Pick up the rosacea page where it stops and write its next part.

#### [Document passage]
****************************************

Rosacea


Rosacea is a skin condition that many women and men face. Rosacea typically occurs on the facial cheeks, chin, nose and glabella (between the eyes), but may also develop on the neck and chest. We still do not know the cause of Rosacea, therefore, we treat the symptoms of the condition. Because of its red-faced, acne-like appearance, it can cause significant psychological, social and occupational problems if left untreated.

In surveys by the National Rosacea Society, more than 76 percent of rosacea patients said their condition had lowered their self-confidence and self-esteem, and 41 percent reported that it had caused them to avoid public contact or cancel social engagements. Among rosacea patients with severe symptoms, 88 percent said the disorder had adversely affected their professional interactions, and 51 percent said they had even missed work because of their condition.

While the cause of rosacea is unknown and there is no cure, today medical help is available that can control the signs and symptoms of this potentially life-disruptive disorder. Any one of the following warning signs is a signal to see your provider for diagnosis and appropriate treatment before the signs and symptoms become increasingly severe:

 Redness on the cheeks, nose, chin or forehead.

****************************************

#### [Dataset excerpt]

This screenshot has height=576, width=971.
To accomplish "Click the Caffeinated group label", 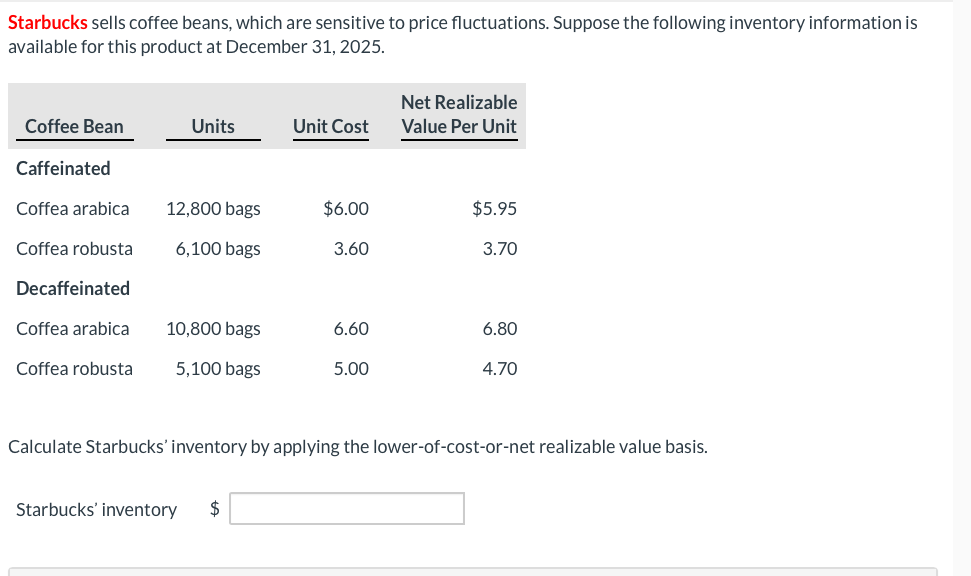I will [x=64, y=168].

****************************************

#### [Result of the task]
 Small visible blood vessels on the face.
 Bumps or pimples on the face.
 Watery or irritated eyes.

Erythematotelangiectatic rosacea is characterized by flushing and persistent facial redness. Visible blood vessels may also be present, and facial discomfort is common. Because this subtype is difficult to treat with medical therapy, it may be especially important for you to identify and avoid lifestyle and environmental factors that trigger flushing or irritate your skin. The appearance of flushing, redness and visible blood vessels may also be concealed with cosmetics. Visible blood vessels and severe background redness may be reduced with lasers or intense pulsed light therapy. Several sessions are typically required for satisfactory results, and touch-up sessions may later be needed as the underlying disease process is still present.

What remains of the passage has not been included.